EXTRACT TO READ START

The Briar Patch: Thorny Challenges for Directors

The 'Wall' Around the Clinic: Boundaries, Boundaries...

Vic Pantesco, Ph.D
 

The Thorn
       The university-based clinic has a wall around it.  That wall separates the clinic from the department and the community of clients and general population.  As for other 'thorns' described in this column, this wall is often taken for granted or ignored until there is a bump getting our attention.  If the wall – to torture the metaphor a bit more – is in disrepair, marginalized, ignored, or breached with or without aforethought there can be some nasty fallout.
       Take for example the case of a clinic faced with a clinician applicant who has a medical condition that in the view of the clinic director and faculty would significantly compromise providing safe and effective service to clients, especially children.  The clinic’s refusal of such an applicant unwilling to make adjustments or get medical clearances then runs smack into – or through – the wall between the clinic and department and university.  Might this have implications for the student’s ability to remain in the program if its own on-site clinic refuses admission? 
       Or, how about a young student clinician convinced that her social network of friends could be managed so that should a student client of hers show up at a party in this relatively small town it would not interfere with their therapy.  Proscribe local parties?  Seeing students from this university (part of our clinic’s mission)?  Reverse age discrimination?  Perhaps this is an allowable error zone for learning about boundaries?

To Dull the Pain
       We have been wrestling with the firewall between department and clinic: information flow (Both ways? Useful? Necessary? Which kinds?), who carries responsibility for decisions (as in the medical case above: the clinic  Director?  Chair?).  What we have found is that at least keeping the conversations going and addressing ad-hoc cases quickly normalizes raising, examining, and resolving boundary bumps and problems.  One other tool I use on occasion is a written confirmation.  For example, in the medical case above, at one point in the process I wrote for the record:  “As the PSC director I will proceed with the directive that we accept this student.”  As you might imagine, this re-energized the conversation as clear paths for liability materialized.
      
As for being in a community where the university and the local population interactions enhance the possibility for boundary breaches, we pay considerable attention to this matter in student orientation.  For example, we discuss instances in which this has arisen as a problem in past years.  Then, as boundary considerations loom in any given case we involve the supervisor and maybe the director in considering the reasoning, risks, and benefits for accepting a high-risk client (in this context risk adheres, for example, in: a university student client close in age and interests, disposition, social group… to the clinician).  If the clinician does not see the risks that may be obvious, it provides useful learning in processing with supervisor.  In the absence of student clinician willingness to examine the wisdom of their choice, the supervisor or director may have to preempt a longer learning timeline and ensure the boundary if the student persists in advocating for seeing the particular client.

EXTRACT TO READ END

Decide whether each statement agrees with the column on clinic boundaries. Answer yes or no and quote the words that settle it: (a) Boundary issues receive considerable attention in student orientation. (b) The written confirmation from the director brought the conversation to an end. (c) A university student client close in age to the clinician is given as an example of risk.

DATA EXCERPTS START

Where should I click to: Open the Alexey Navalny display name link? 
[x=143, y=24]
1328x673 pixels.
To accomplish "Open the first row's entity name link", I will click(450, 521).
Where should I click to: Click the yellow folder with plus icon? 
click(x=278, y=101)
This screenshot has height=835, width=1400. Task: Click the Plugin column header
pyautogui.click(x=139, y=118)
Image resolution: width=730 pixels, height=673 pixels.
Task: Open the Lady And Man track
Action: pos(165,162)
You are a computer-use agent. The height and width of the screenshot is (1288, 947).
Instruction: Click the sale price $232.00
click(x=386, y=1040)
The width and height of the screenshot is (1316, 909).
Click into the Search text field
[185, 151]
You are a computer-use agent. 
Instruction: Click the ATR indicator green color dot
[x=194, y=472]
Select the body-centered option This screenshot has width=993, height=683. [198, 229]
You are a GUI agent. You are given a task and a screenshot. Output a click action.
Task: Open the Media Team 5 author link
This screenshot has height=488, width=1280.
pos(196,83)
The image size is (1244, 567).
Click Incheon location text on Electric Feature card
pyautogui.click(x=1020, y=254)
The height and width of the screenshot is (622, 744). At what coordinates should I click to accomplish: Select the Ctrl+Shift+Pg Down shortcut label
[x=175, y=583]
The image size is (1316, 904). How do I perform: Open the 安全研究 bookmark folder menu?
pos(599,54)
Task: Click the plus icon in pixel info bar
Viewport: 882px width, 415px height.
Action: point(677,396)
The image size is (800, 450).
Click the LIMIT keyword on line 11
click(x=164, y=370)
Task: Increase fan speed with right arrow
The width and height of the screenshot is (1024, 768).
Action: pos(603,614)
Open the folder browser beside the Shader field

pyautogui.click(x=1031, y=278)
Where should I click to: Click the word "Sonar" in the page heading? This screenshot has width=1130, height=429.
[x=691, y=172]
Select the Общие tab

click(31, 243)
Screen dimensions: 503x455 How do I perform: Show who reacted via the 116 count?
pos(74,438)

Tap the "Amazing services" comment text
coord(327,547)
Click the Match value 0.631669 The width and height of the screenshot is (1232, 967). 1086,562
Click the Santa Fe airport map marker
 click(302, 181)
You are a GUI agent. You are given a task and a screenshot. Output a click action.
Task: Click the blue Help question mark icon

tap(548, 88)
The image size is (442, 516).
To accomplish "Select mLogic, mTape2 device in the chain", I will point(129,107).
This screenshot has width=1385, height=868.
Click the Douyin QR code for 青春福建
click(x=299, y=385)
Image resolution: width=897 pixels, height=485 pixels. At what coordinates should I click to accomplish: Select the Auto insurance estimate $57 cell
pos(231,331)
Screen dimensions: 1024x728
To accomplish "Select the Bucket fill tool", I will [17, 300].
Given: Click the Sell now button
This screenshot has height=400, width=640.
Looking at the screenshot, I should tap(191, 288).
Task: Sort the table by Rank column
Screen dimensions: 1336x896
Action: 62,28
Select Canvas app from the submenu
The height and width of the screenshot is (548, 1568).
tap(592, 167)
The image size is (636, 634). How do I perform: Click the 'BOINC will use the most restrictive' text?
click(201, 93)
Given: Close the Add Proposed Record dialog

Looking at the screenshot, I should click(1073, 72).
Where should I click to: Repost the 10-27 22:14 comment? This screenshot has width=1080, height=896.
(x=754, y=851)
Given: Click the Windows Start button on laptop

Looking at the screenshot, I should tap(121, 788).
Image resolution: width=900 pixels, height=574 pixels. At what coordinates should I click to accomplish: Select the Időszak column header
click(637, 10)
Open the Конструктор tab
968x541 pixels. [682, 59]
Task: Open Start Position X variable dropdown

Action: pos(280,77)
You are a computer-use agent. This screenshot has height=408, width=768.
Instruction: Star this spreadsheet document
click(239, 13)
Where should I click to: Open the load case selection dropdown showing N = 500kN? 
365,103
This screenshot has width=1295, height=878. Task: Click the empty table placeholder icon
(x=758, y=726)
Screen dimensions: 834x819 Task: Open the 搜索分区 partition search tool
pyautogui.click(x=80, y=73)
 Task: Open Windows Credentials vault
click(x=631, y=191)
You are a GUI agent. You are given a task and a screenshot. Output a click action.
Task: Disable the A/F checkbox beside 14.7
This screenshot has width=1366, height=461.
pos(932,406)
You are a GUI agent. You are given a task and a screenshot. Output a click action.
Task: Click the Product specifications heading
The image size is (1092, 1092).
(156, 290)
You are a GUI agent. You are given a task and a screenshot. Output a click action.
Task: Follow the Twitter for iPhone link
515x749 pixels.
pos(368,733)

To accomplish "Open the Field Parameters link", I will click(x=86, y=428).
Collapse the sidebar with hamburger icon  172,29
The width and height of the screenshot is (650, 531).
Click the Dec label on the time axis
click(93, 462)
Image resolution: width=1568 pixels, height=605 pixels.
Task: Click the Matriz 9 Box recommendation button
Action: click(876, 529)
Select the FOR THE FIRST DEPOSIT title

DATA EXCERPTS END

> **EXERCISE RESPONSE**:
(a) Yes: "we pay considerable attention to this matter in student orientation."
(b) No: "this re-energized the conversation as clear paths for liability materialized."
(c) Yes: "risk adheres, for example, in: a university student client close in age and interests, disposition, social group… to the clinician"